The above-mentioned thickener used in the present invention is generally used for adjusting a viscosity obtained by kneading a synthetic resin with a solvent to an appropriate viscosity according to the intended use. The isocyanate, cellulose resin powder, calcium carbonate and the like used in the above are used. Among these thickeners, the isocyanate has a high thickening effect, and a desired viscosity can be obtained with a smaller amount of use than other thickeners. It is more preferable because the effect can be exhibited.

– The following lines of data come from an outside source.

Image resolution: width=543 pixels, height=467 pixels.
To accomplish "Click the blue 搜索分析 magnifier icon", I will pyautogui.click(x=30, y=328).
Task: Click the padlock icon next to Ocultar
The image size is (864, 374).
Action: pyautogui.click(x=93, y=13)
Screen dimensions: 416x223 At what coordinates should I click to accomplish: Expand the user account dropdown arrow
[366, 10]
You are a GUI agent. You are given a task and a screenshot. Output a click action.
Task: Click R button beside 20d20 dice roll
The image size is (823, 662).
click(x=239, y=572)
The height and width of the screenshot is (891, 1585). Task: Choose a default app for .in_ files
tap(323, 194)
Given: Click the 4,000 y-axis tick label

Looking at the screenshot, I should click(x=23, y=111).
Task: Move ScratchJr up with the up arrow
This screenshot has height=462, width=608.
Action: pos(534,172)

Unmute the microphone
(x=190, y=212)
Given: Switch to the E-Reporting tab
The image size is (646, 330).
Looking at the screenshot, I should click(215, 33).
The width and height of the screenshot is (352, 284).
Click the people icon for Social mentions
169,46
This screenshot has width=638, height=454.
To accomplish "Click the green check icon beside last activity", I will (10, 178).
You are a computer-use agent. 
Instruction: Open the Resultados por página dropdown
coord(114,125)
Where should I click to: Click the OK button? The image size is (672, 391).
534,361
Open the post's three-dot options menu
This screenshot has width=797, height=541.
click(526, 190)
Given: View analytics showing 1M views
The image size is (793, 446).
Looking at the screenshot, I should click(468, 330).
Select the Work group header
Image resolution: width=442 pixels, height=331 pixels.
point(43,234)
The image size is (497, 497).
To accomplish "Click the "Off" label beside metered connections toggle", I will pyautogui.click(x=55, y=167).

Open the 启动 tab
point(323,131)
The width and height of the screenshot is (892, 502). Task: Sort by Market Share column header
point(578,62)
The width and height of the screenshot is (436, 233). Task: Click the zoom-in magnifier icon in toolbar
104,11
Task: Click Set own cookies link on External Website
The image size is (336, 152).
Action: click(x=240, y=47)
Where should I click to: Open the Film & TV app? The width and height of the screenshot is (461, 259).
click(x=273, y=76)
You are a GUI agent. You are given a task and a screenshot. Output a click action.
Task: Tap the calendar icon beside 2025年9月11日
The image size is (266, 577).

The viscosity of the resin composition thickened by the thickener is preferably 10,000 to 200,000 c.
ps, more preferably 20,000 to 100,000 cp
s, particularly preferably 50,000 to 100,000 cps,
The amount of the thickener used is 1 to 15% by weight, more preferably 1 to 5% by weight, particularly preferably 3 to 4% by weight, based on the solid content of the liquid synthetic resin absorbed in rock wool.
Range. If the viscosity of the resin composition is less than 10,000 cps or the amount of the thickener used is less than 1% by weight, the desired thickening effect cannot be obtained, and it is difficult to prevent sedimentation when kneaded with the aggregate. In some cases, the viscosity of the resin composition may exceed 200,000 cps, or the amount of the thickener may be 1
If it exceeds 5% by weight, kneading becomes difficult.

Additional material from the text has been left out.